┌─ SUPPLIED PASSAGE
Italy, for example, brings positive news. The vaping market was all but destroyed following the banning of certain products and punitive taxation rates over the last few years. Reports came in that many consumers put down their ecig and went back to smoking. Fingers were pointed at the preferential rates given to Phillip Morris, after they invested €500million for a plant in Bologna. Ecigintelligence announce that with a 300% year on year growth, the vape market has bounced back to pre-2014 levels. Good news for Italian smokers looking to switch to vaping, not so good for all of the European products not sourced in Italy and therefore banned from the marketplace.
Meanwhile, in the UK, it has all gone quiet over the promised prosecution of The Times by a group of maligned scientists. Following the paper’s controversial depiction of researchers having their pockets filled by Big Tobacco, the esteemed organ issued an apology.
└─
* EXERCISE AIM: Translate this sentence from the passage on vaping markets into Spanish: "Ecigintelligence announce that with a 300% year on year growth, the vape market has bounced back to pre-2014 levels." The data here play no part in this work.
┌─ DATA LISTING
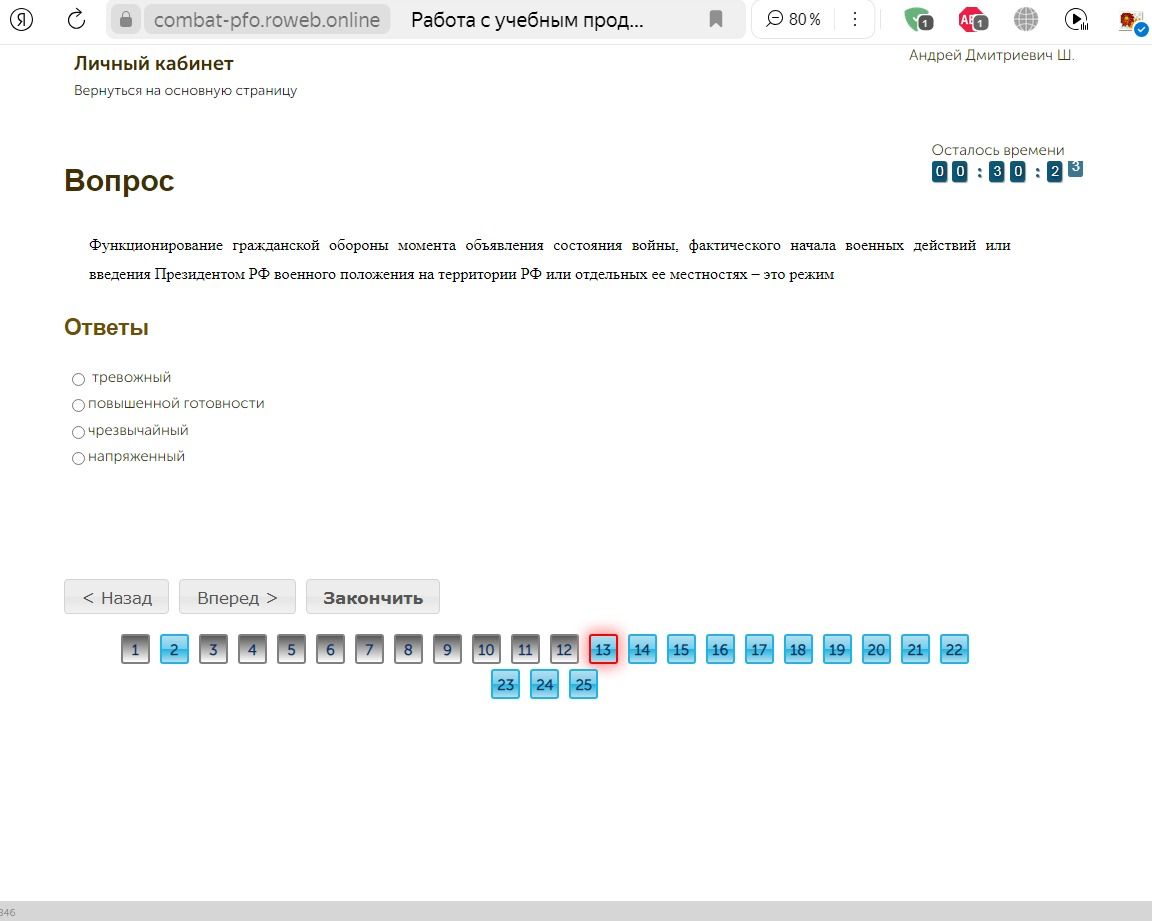Bookmark this page with the bookmark icon
This screenshot has width=1152, height=921.
(716, 19)
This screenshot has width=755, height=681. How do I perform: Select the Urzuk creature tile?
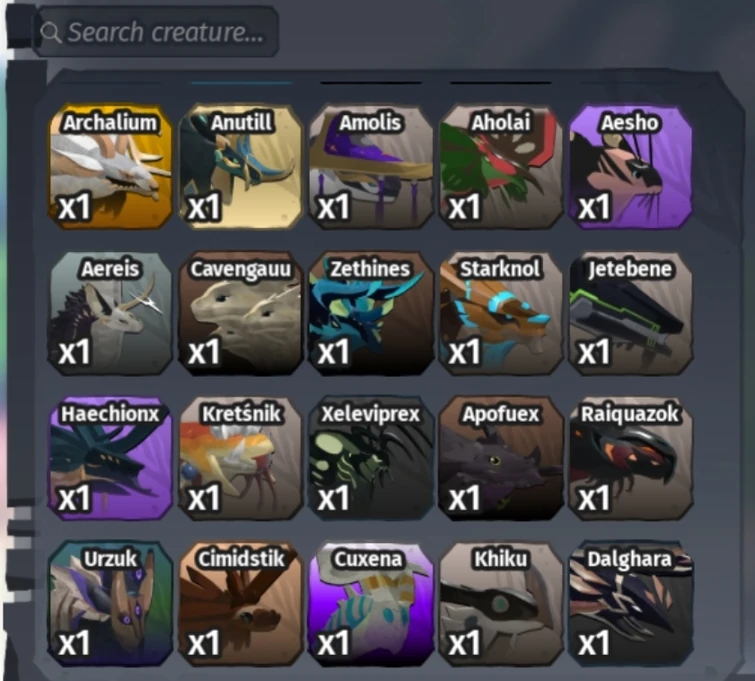111,604
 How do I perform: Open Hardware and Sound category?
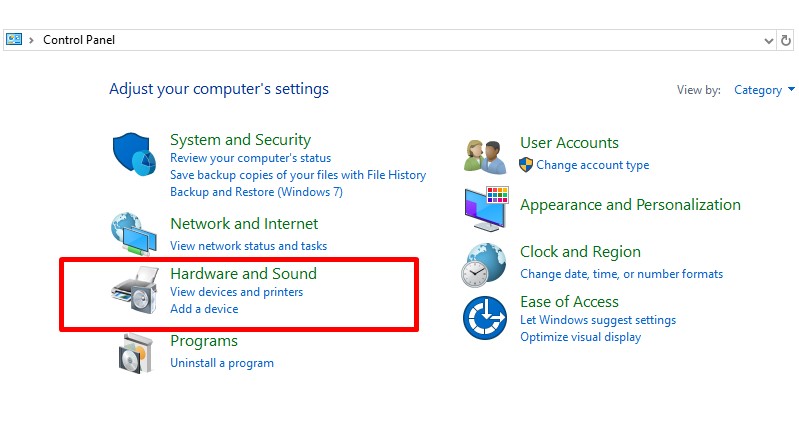coord(243,274)
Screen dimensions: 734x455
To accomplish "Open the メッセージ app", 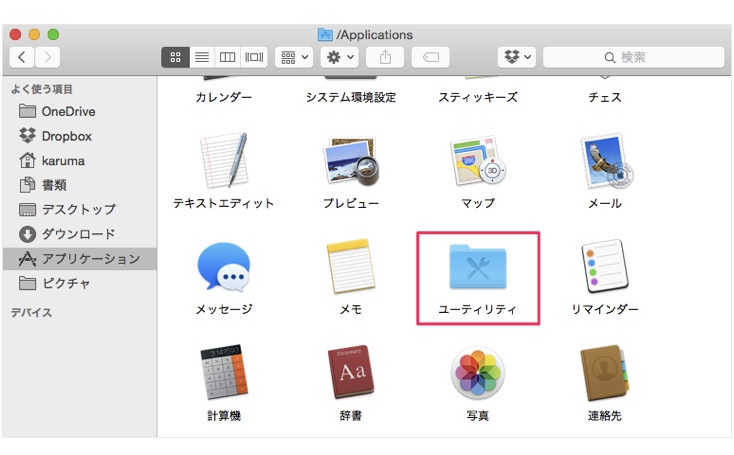I will 223,267.
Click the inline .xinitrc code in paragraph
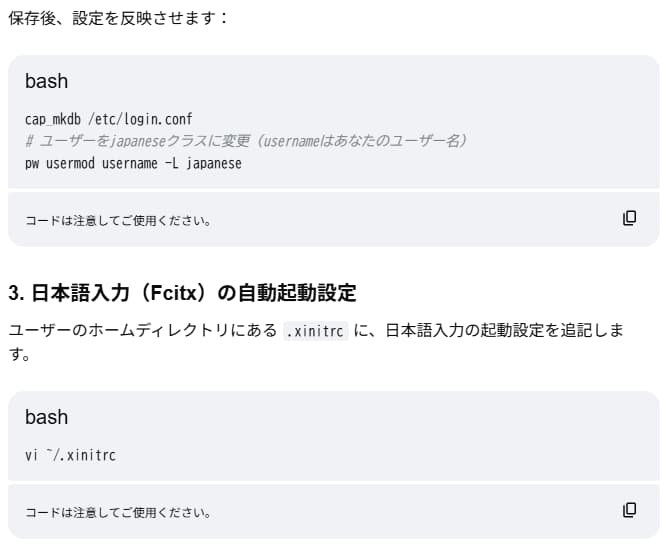 point(315,331)
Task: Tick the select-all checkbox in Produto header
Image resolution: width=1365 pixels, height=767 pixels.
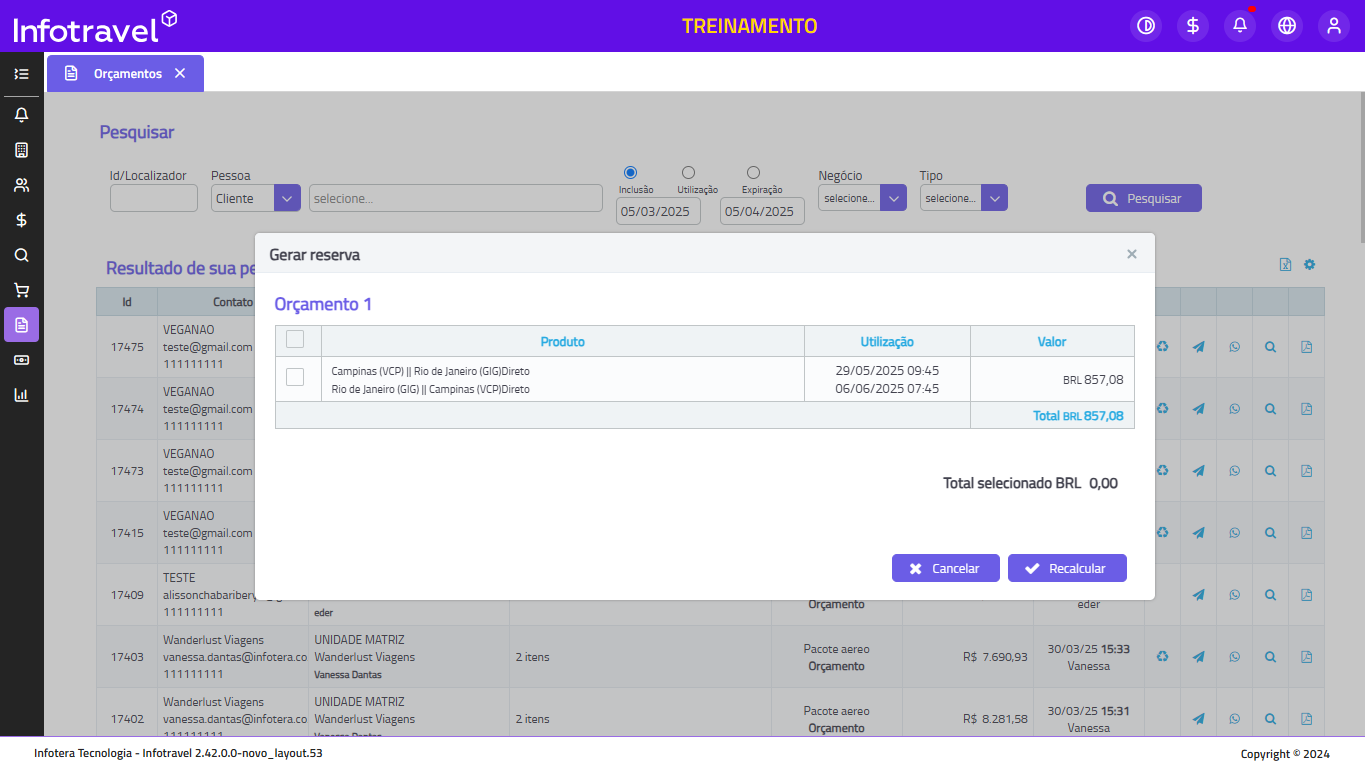Action: coord(295,340)
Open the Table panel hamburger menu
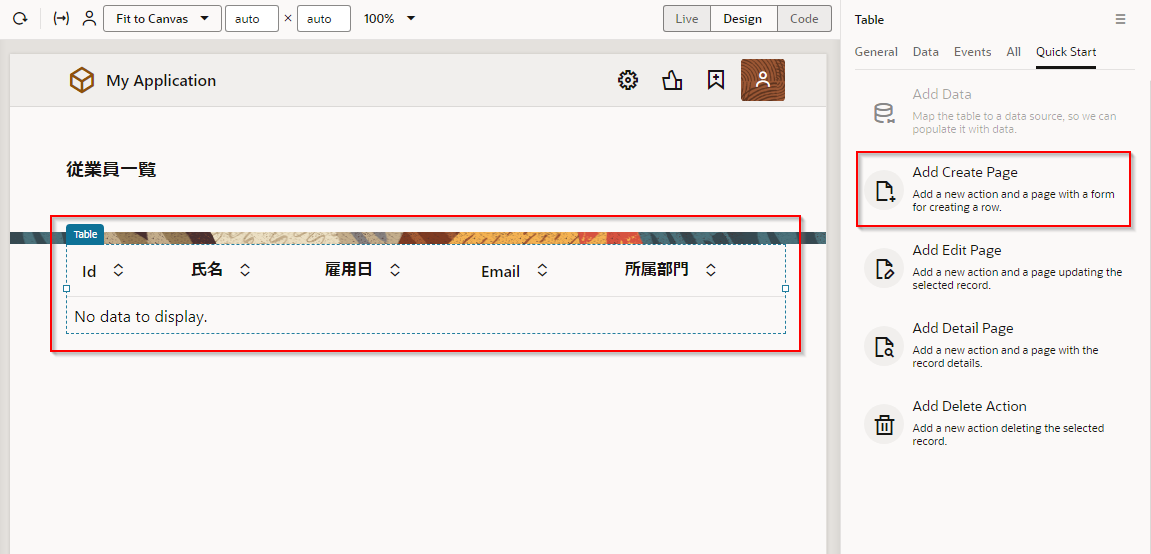This screenshot has height=554, width=1151. pyautogui.click(x=1120, y=19)
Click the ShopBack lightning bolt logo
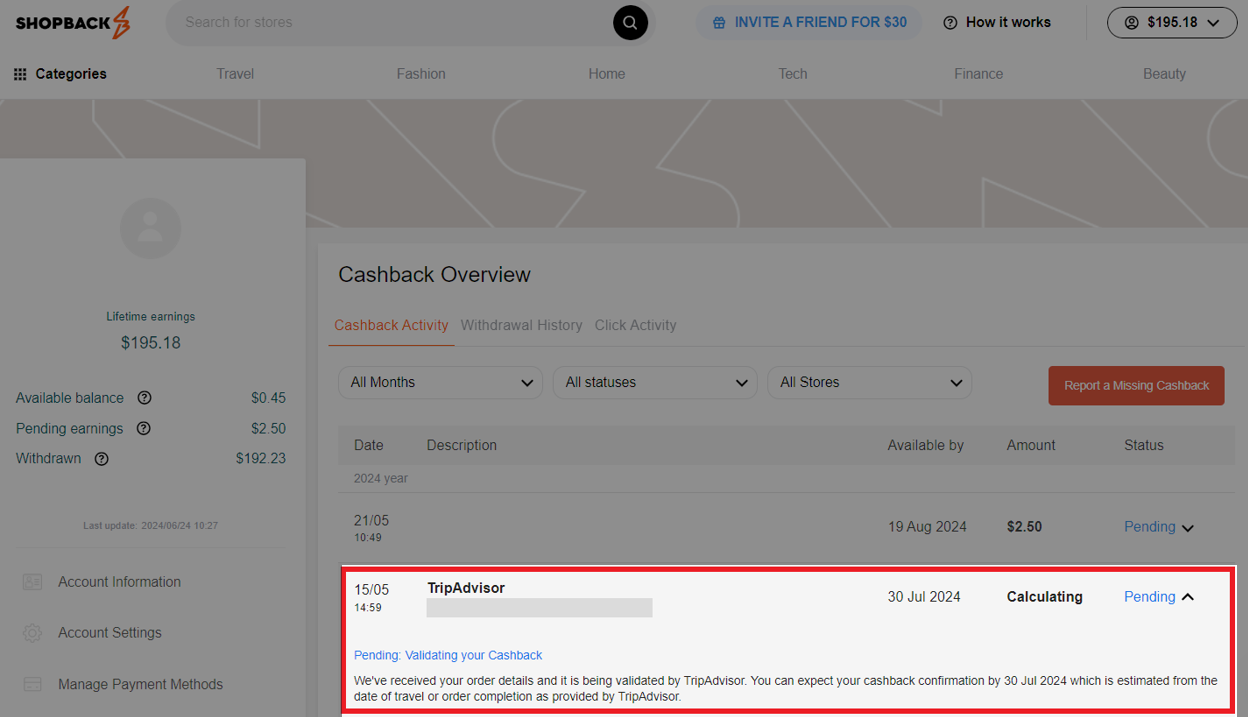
└─
* COMPLETED TASK: Ecigintelligence anuncia que, con un crecimiento interanual del 300 %, el mercado del vapeo ha vuelto a los niveles anteriores a 2014.